Short Biography profile and facts about the life of Joan of Arc The following biography information provides basic facts and information about the life and history of Joan of Arc a famous Medieval character of the Middle Ages:
Reimsthe traditional place for the investiture of French kings, was well within the territory held by his enemies. As long as the Dauphin remained unconsecrated, the rightfulness of his claim to be king of France was open to challenge. The villagers had already had to abandon their homes before Burgundian threats.
He did not take the year-old and her visions seriously, and she returned home. Joan went to Vaucouleurs again in January This time her quiet firmness and piety gained her the respect of the people, and the captain, persuaded that she was neither a witch nor feebleminded, allowed her to go to the Dauphin at Chinon.
Crossing territory held by the enemy, and traveling for 11 days, she reached Chinon. Joan went at once to the castle of the dauphin Charles, who was initially uncertain whether to receive her. His counselors gave him conflicting advice; but two days later he granted her an audience.
As a test Charles hid himself among his courtiers, but Joan quickly detected him; she told him that she wished to go to battle against the English and that she would have him crowned at Reims. These examinations, the record of which has not survived, were occasioned by the ever-present fear of heresy following the end of the Western Schism in Joan of Arc answering the questions of the prelates.
She had her standard painted with an image of Christ in Judgment and a banner made bearing the name of Jesus. When the question of a sword was brought up, she declared that it would be found in the church of Sainte-Catherine-de-Fierbois, and one was in fact discovered there.
The city, besieged since October 12,was almost totally surrounded by a ring of English strongholds. When Joan and one of the French commanders, La Hire, entered with supplies on April 29, she was told that action must be deferred until further reinforcements could be brought in.

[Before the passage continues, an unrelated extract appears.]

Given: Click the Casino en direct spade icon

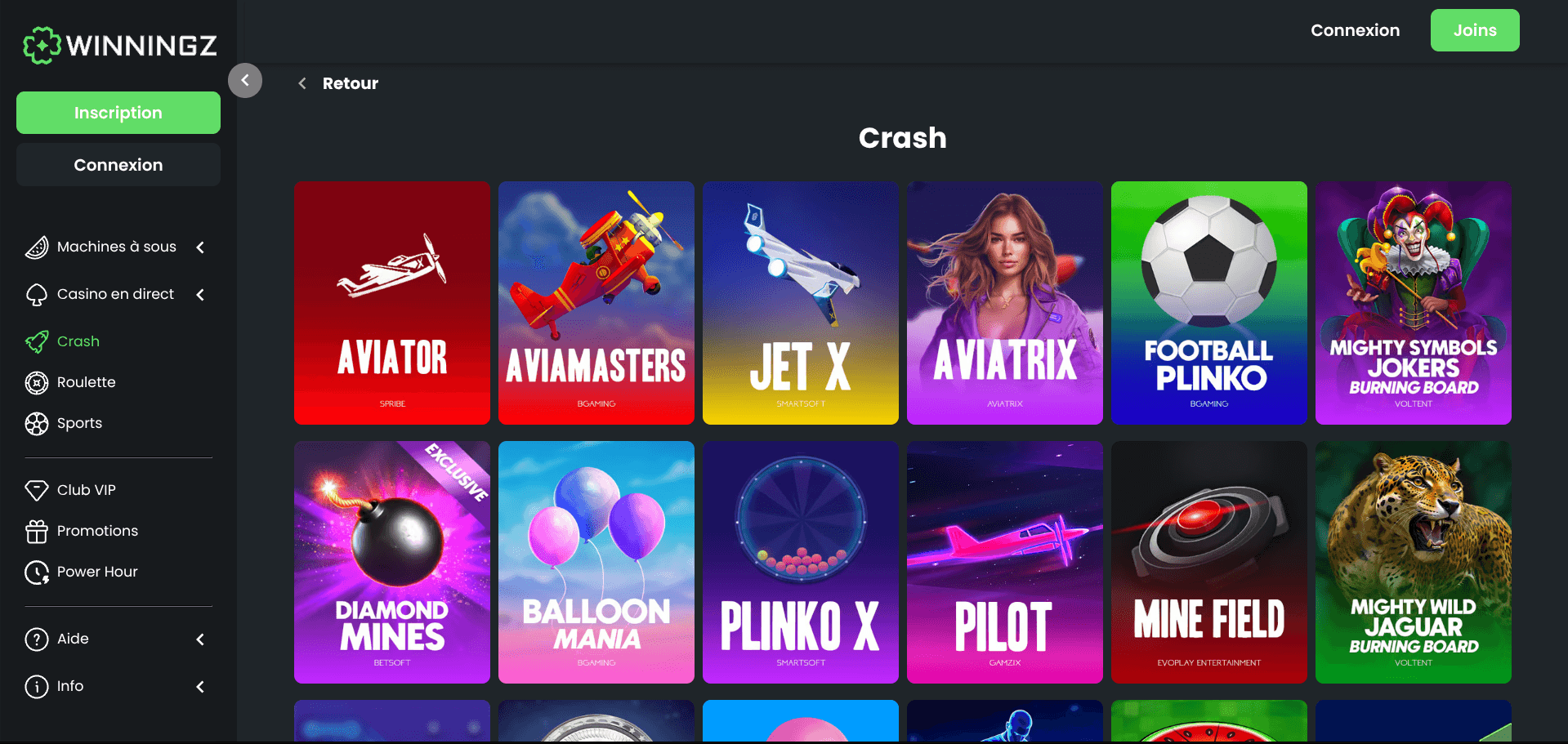Looking at the screenshot, I should [x=37, y=294].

On the evening of May 4, when Joan was resting, she suddenly sprang up, apparently inspired, and announced that she must go and attack the English.

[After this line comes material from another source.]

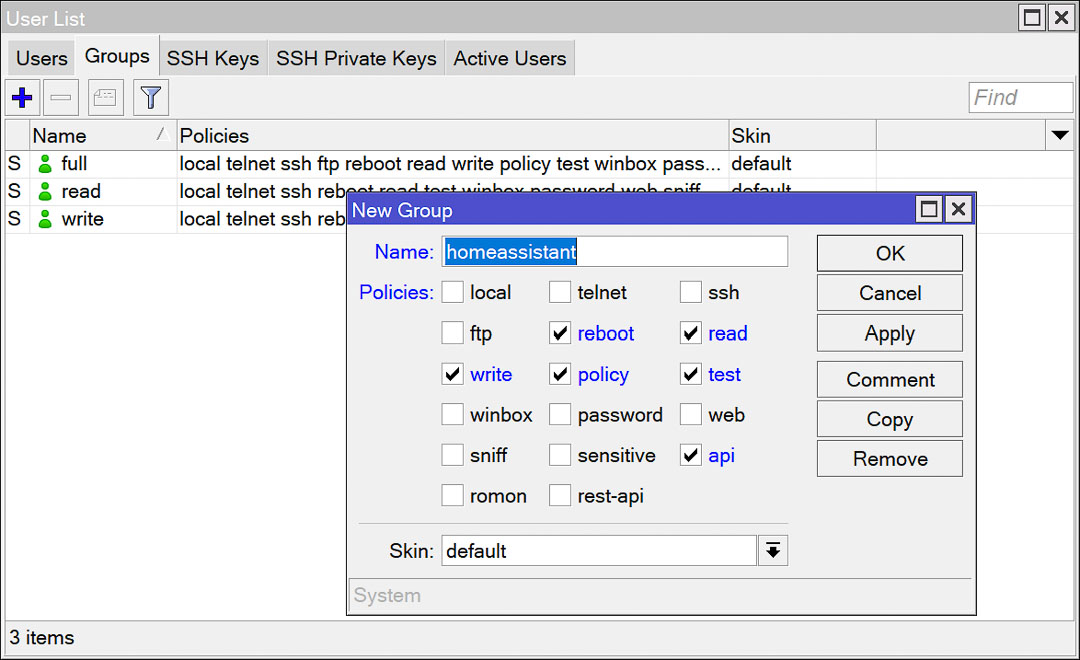Uncheck the reboot policy checkbox
Viewport: 1080px width, 660px height.
click(x=560, y=334)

Arming herself, she hurried to an English fort east of the city, where she discovered an engagement was already taking place.
Her arrival roused the French, and they took the fort. The next day Joan addressed another of her letters of defiance to the English. On the morning of May 6 she crossed to the south bank of the river and advanced toward another fort; the English immediately evacuated in order to defend a stronger position nearby, but Joan and La Hire attacked them and took it by storm.
Very early on May 7 the French advanced against the fort of Les Tourelles. Joan was wounded but quickly returned to the fight, and it was thanks in part to her example that the French commanders maintained the attack until the English capitulated.
Next day the English were seen retreating, but, because it was a Sunday, Joan refused to allow any pursuit. She urged him to make haste to Reims to be crowned.
It was decided, however, first to clear the English out of the other towns along the Loire River. They next attacked Beaugencywhereupon the English retreated into the castle. After making him swear fidelityshe accepted his help, and shortly thereafter the castle of Beaugency was surrendered.
The French and English armies came face to face at Patay on June 18, Joan promised success to the French, saying that Charles would win a greater victory that day than any he had won so far.
The victory was indeed complete; the English army was routed and with it, finally, its reputation for invincibility. Again Joan urged upon Charles the need to go on swiftly to Reims for his coronation.
He vacillated, however, and as he meandered through the towns along the Loire, Joan accompanied him and sought to vanquish his hesitancy and prevail over the counselors who advised delay. She was aware of the dangers and difficulties involved but declared them of no account, and finally she won Charles to her view.
From Gien, where the army began to assemble, the Dauphin sent out the customary letters of summons to the coronation. Joan wrote two letters: She and the Dauphin set out on the march to Reims on June + free ebooks online.
Did you know that you can help us produce ebooks by proof-reading just one page a day? Go to: Distributed Proofreaders. By , King Charles had expelled the English from France and ruled his entire kingdom.
In January of , Marie’s New Year’s gift from her husband was a lump . St. Joan of Arc is the patroness of soldiers and of France. On January 6, , Joan of Arc was born to pious parents of the French peasant class in the obscure village of . Early Years. Joan of Arc was born in , in Domremy, France.
The daughter of poor tenant farmers Jacques d’ Arc and his wife, Isabelle, also known as Romée, Joan learned piety and domestic. Saint Joan of Arc or Jeanne la Pucelle (Joan the Maid) as she preferred to be called lived for only nineteen years but the brilliance of her life continues to inspire and amaze people even today.
Joan was the youngest person in history to lead the armies of a nation at only seventeen and her victories at Orleans and Patay are considered among the greatest in all of military history.
Joan of Arc OVER pages including Facts and History of Saint Joan of Arc with timeline, quotes, pictures, biography and the equivalent of tens of thousands of book pages.